**What you have to do**
Whenever the string "agent" turns up in a line below, that line should be copied.

Dataset entries
•••

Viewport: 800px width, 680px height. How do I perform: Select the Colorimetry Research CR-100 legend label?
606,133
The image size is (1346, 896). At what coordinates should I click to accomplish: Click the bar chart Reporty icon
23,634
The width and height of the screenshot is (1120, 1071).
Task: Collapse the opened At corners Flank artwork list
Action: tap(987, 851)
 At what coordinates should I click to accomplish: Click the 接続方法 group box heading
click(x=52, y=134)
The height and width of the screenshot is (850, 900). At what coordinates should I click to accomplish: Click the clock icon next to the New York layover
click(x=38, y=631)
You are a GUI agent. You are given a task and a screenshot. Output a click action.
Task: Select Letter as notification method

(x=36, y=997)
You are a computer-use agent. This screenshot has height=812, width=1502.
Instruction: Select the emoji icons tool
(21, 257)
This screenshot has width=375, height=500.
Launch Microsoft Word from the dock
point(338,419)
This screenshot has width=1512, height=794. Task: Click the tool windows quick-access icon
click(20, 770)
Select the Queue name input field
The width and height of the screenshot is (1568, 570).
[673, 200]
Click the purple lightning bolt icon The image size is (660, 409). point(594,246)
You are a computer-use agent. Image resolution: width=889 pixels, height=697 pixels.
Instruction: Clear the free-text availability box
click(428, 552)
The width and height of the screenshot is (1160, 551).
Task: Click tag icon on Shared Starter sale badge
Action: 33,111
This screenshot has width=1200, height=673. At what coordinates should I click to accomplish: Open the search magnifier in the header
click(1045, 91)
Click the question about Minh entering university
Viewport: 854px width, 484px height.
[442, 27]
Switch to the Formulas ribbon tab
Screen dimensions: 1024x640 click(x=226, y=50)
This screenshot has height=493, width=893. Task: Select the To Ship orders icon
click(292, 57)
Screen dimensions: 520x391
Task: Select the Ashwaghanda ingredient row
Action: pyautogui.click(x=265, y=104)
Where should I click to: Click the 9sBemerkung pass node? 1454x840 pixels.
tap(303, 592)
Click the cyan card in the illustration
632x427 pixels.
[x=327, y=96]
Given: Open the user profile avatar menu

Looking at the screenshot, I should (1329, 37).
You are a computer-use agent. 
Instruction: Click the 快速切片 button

•••

**Answer below**
You are a GUI agent. You are given a task and a screenshot. Output a click action.
You are a computer-use agent. This screenshot has height=812, width=1502.
You are a computer-use agent. Image resolution: width=889 pixels, height=697 pixels.
You are a computer-use agent. 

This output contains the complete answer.